Task brief
Pictures aside, copy exactly each line from the one that holds "Click the gift icon beside progress bar" through the last line of the records below.

Data for review
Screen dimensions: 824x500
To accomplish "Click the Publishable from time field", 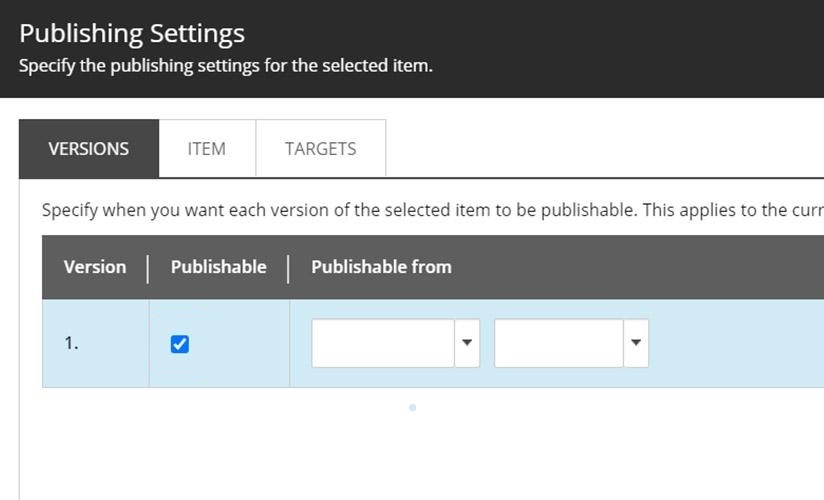I will click(x=559, y=343).

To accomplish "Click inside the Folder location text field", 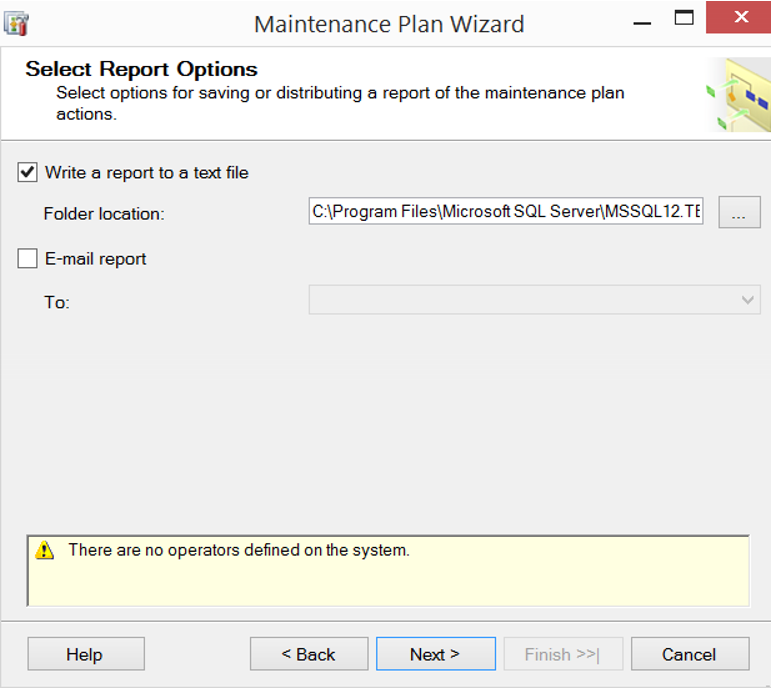I will pyautogui.click(x=506, y=211).
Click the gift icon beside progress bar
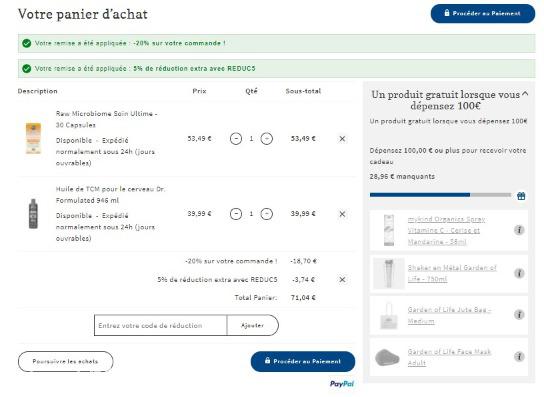 click(521, 196)
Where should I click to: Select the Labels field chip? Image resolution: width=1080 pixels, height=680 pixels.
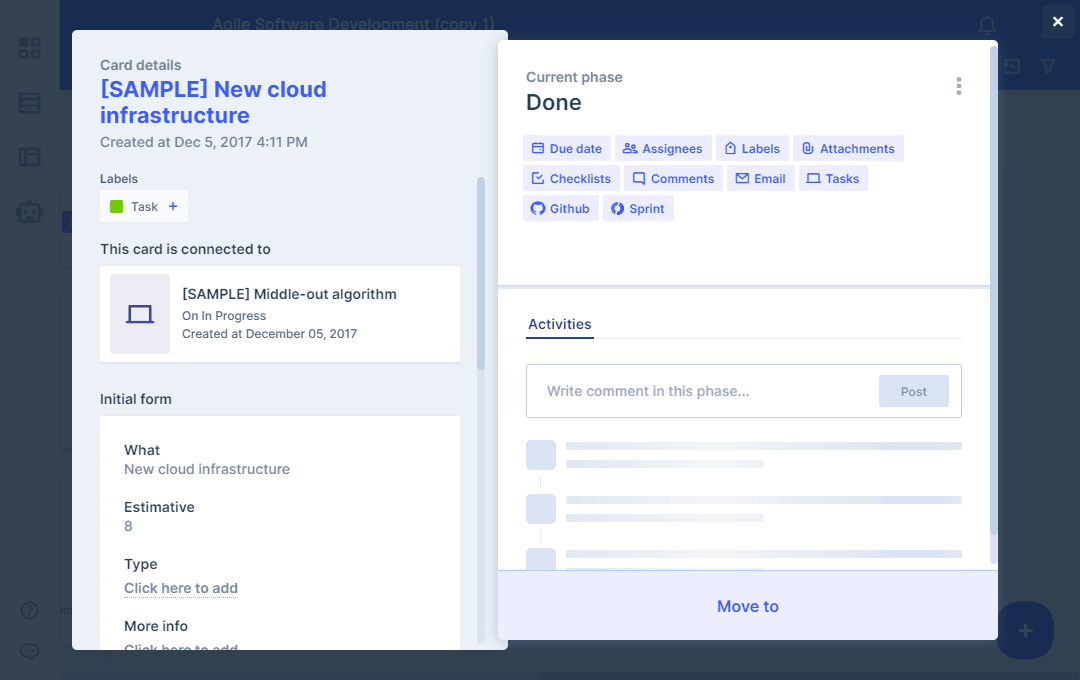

Solution for this task
Click the gift icon beside progress bar
 click(521, 196)
Where should I click to: Select the Labels field chip? Image resolution: width=1080 pixels, height=680 pixels.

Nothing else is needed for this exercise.